* **Estratto**

Pochi giorni fa, all'età di 75 anni, è morta a Roma Barbara Balzerani. Esponente delle Brigate Rosse e dirigente della colonna romana partecipò all'agguato di via Fani nel 1978, in cui morì l’intera scorta di Aldo Moro.
Mai pentita, né dissociata, assieme a Mario Moretti fu protagonista del sequestro del leader della Dc e successivamente prese parte a numerosi omicidi, compreso quello del magistrato Girolamo Minervini nel 1980. Fu arrestata assieme a Gianni Pelosi nel 1985 dopo un lungo periodo di latitanza in cui era stata ribattezzata “la primula rossa delle Br”.
Qualche anno fa, con la pubblicazione del lavoro della "Commissione Fioroni" sul caso Moro, scrissi già il mio pensiero sulle attività che furono compiute in quell'azione dalle Brigate Rosse.
Venne dimostrato nel merito come i brigatisti non agirono da soli nel compiere il delitto.

* **Elenco dei record**
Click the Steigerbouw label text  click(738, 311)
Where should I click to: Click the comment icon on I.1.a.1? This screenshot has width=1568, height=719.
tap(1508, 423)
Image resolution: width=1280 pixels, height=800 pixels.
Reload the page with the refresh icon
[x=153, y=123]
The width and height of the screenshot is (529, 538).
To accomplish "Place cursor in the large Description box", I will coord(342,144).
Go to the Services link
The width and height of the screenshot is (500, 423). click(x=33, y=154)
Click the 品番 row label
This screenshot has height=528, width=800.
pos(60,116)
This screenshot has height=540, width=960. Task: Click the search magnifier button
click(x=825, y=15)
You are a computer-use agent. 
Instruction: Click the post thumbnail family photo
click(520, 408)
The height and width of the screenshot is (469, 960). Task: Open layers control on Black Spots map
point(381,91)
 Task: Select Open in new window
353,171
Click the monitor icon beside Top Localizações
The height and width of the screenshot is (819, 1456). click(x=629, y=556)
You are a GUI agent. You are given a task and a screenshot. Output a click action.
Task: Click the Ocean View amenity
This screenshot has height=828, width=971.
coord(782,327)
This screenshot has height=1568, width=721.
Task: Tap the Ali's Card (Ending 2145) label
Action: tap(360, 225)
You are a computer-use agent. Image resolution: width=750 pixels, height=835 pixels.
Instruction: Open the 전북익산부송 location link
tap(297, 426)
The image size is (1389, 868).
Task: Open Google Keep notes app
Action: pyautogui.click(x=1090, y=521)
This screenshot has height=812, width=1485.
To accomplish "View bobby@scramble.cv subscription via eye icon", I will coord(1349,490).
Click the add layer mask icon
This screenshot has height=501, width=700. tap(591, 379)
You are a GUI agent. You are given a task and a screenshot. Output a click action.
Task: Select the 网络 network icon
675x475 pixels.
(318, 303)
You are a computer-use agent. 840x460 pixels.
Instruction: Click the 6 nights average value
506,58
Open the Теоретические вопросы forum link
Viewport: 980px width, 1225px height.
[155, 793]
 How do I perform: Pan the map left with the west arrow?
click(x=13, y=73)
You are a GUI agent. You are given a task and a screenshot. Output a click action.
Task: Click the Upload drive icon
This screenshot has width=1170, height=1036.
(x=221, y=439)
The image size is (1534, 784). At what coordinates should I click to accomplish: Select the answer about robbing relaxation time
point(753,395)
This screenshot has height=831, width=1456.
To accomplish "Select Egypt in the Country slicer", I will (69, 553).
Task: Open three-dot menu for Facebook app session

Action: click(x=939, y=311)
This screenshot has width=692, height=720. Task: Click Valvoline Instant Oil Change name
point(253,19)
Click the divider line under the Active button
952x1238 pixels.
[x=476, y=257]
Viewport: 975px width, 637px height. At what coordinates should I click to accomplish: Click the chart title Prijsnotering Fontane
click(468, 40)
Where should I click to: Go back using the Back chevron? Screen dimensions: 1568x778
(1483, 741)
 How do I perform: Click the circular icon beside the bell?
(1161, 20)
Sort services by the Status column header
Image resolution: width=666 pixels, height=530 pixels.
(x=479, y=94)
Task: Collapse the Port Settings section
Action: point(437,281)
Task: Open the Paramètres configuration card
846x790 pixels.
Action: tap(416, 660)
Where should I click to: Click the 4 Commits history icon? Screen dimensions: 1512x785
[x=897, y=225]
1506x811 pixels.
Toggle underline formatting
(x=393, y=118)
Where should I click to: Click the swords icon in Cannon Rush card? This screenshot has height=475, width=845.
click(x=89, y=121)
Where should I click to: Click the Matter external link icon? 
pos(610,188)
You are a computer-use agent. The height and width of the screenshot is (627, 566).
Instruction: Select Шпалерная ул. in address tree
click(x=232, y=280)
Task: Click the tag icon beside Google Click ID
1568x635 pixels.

* **Dettagli del compito**
Riscrivi la porzione dell'estratto che va da "Pochi giorni fa, all'età" fino a "di Aldo Moro.", sostituendo "agguato" con "attentato".

* **Risultato qui sotto**
Pochi giorni fa, all'età di 75 anni, è morta a Roma Barbara Balzerani. Esponente delle Brigate Rosse e dirigente della colonna romana partecipò all'attentato di via Fani nel 1978, in cui morì l’intera scorta di Aldo Moro.